Required action
Please return only the lines between the line with "The height and" and the final line of the entries, both included, and exclude pictures.

Records for the exercise
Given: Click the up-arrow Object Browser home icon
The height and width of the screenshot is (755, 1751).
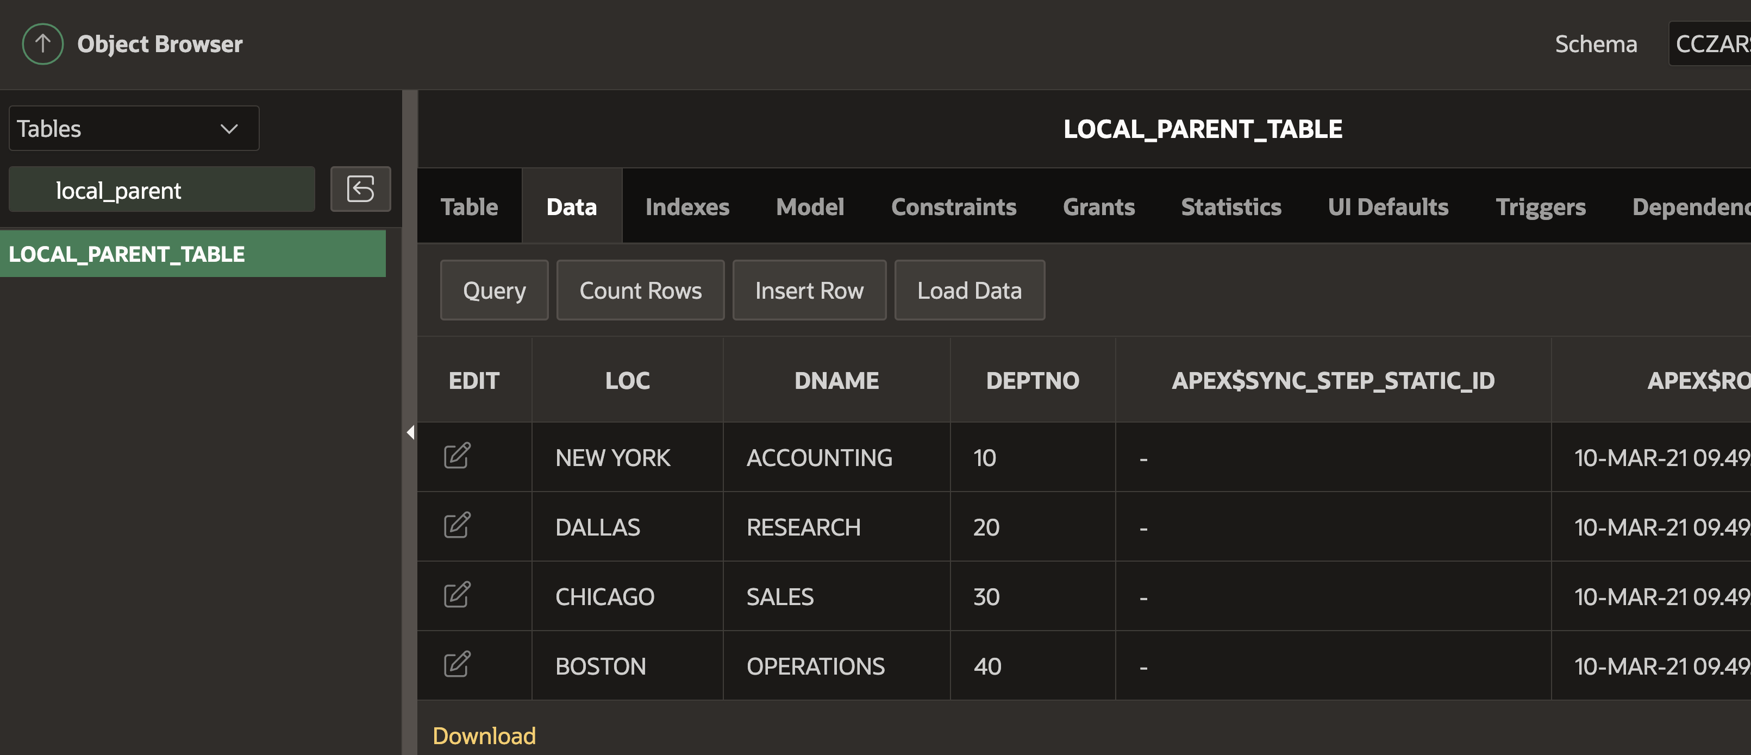Looking at the screenshot, I should coord(42,44).
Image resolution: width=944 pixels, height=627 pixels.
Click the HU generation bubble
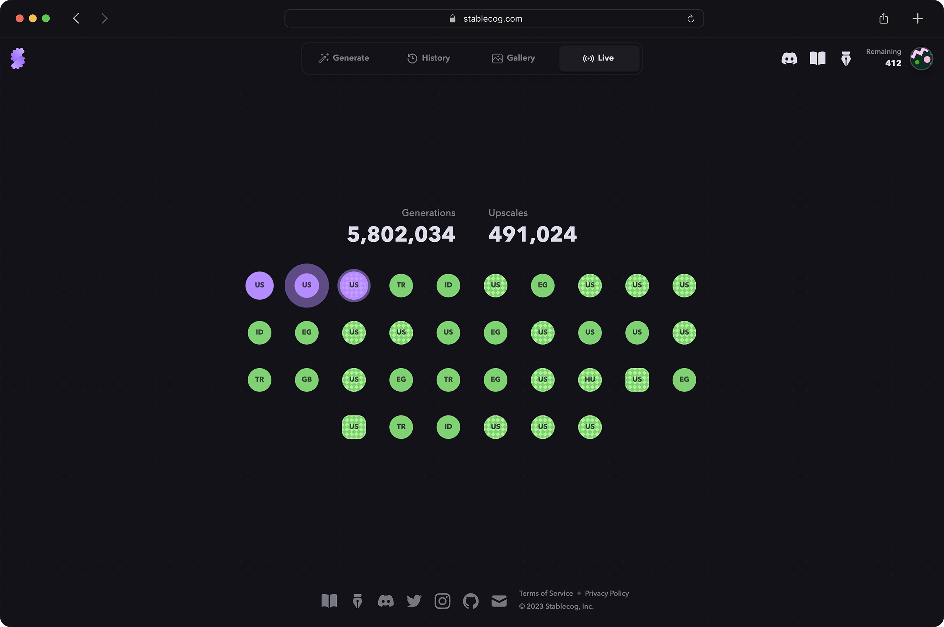[590, 379]
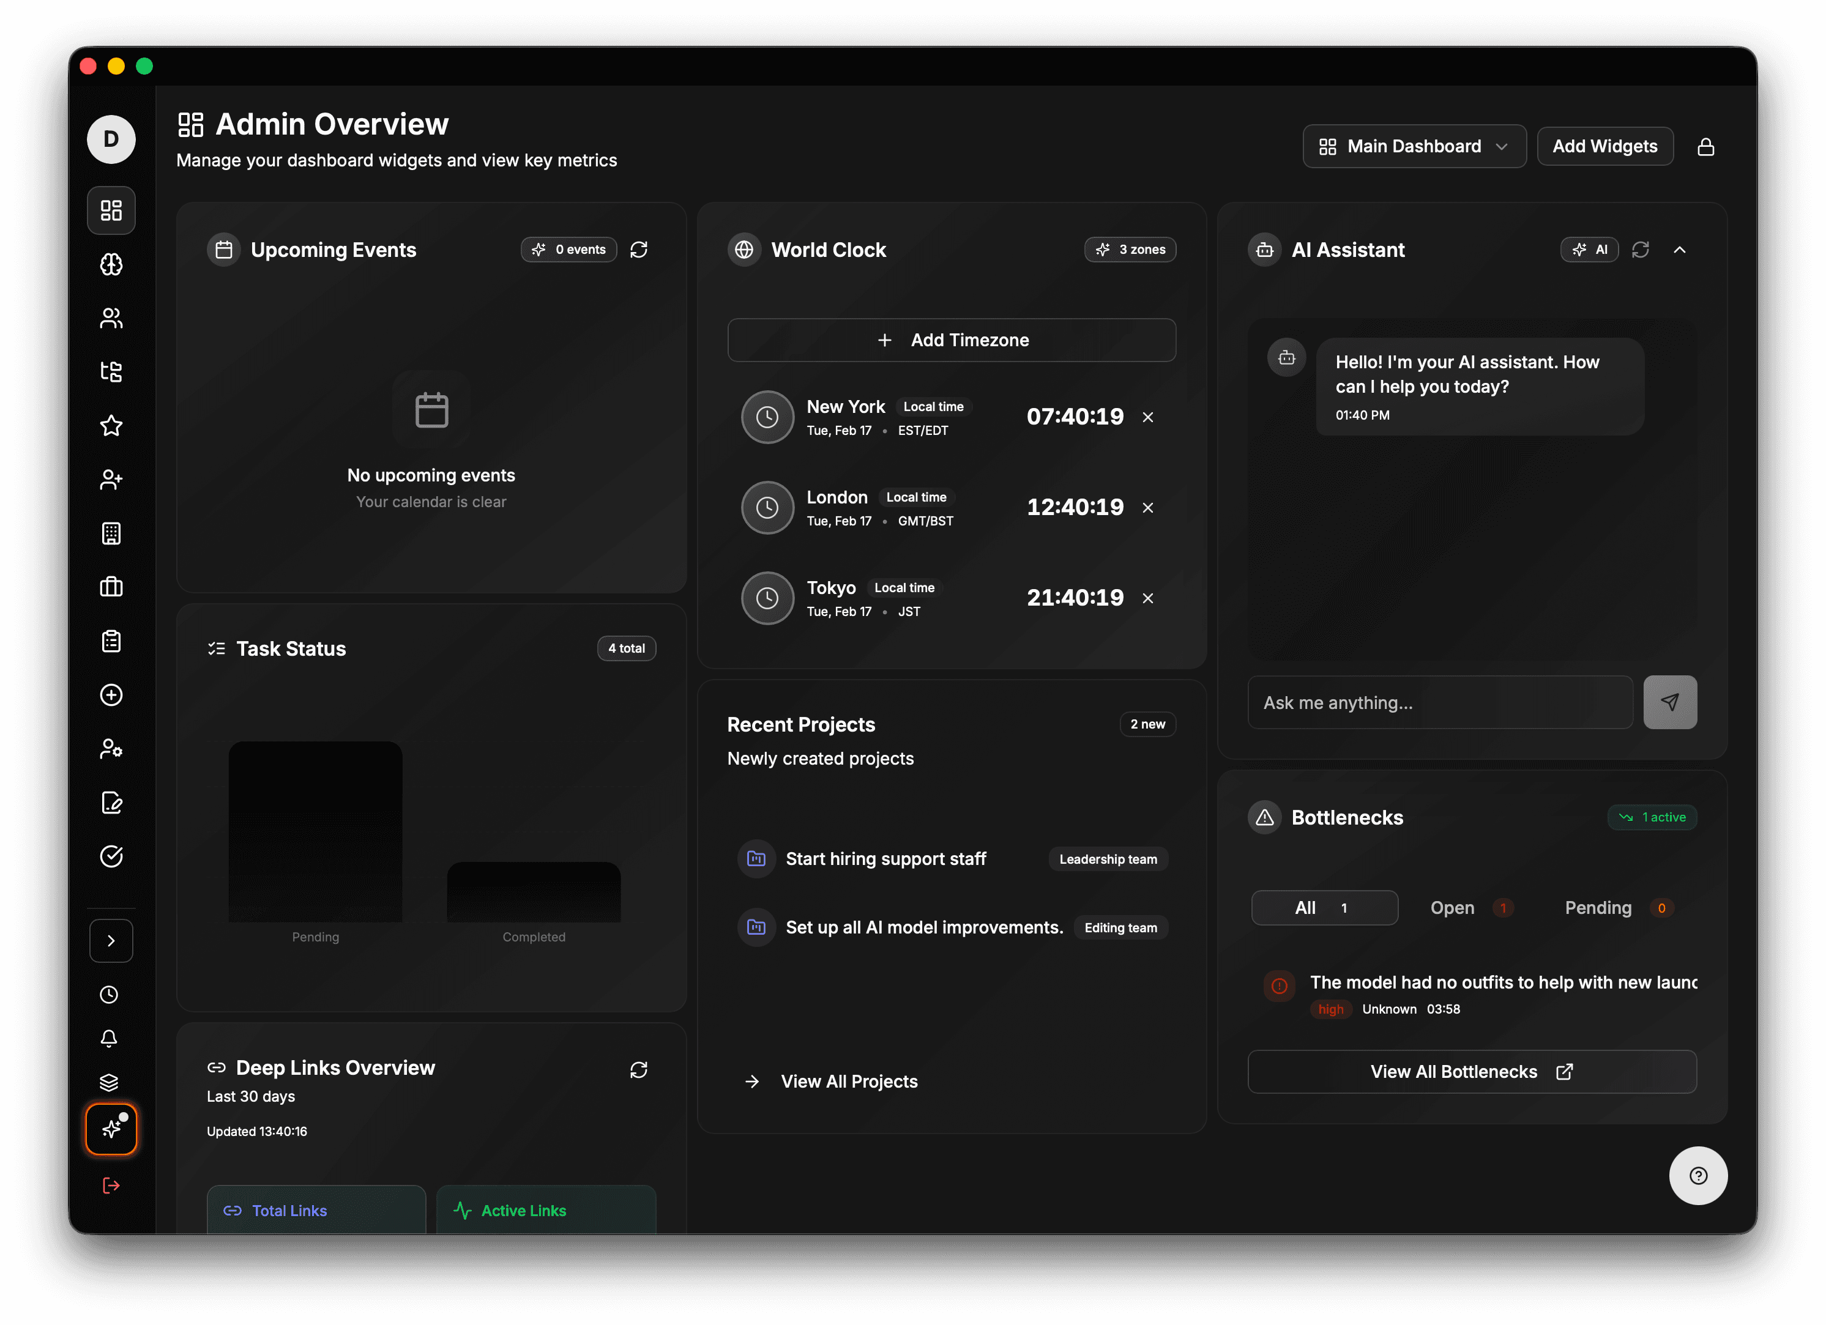The width and height of the screenshot is (1826, 1325).
Task: Click the sparkle AI sidebar icon
Action: pos(111,1129)
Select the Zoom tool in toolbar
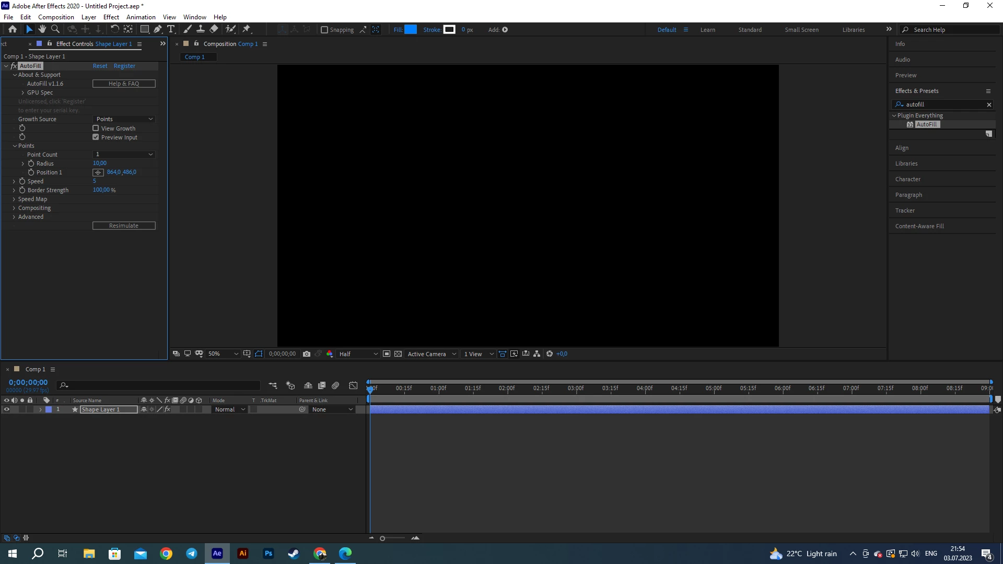 coord(55,29)
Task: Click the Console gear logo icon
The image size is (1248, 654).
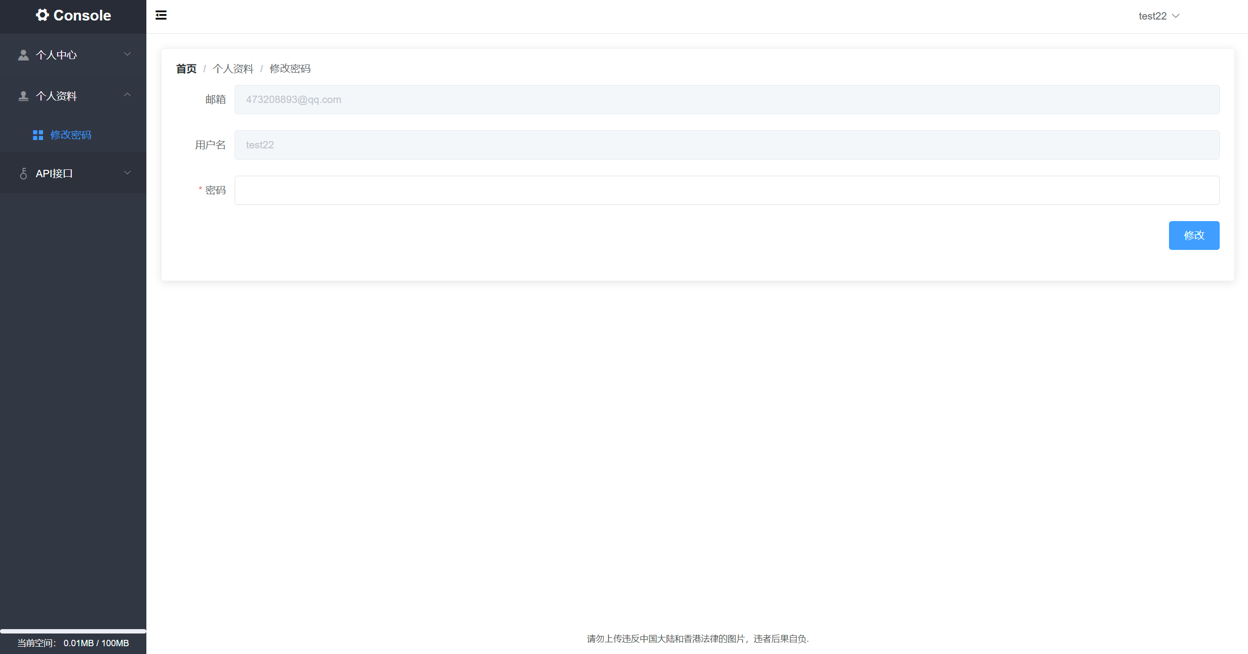Action: 42,15
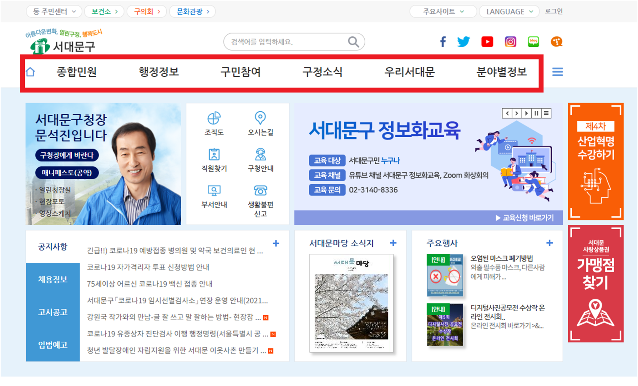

Task answer
The height and width of the screenshot is (755, 1751).
Looking at the screenshot, I should coord(42,44).
Image resolution: width=944 pixels, height=627 pixels.
Click the HU generation bubble
[590, 379]
The width and height of the screenshot is (1826, 1325).
Task: Click the sparkle AI sidebar icon
Action: pos(111,1129)
Select the Zoom tool in toolbar
 coord(55,29)
Task: Click the Console gear logo icon
The image size is (1248, 654).
Action: 42,15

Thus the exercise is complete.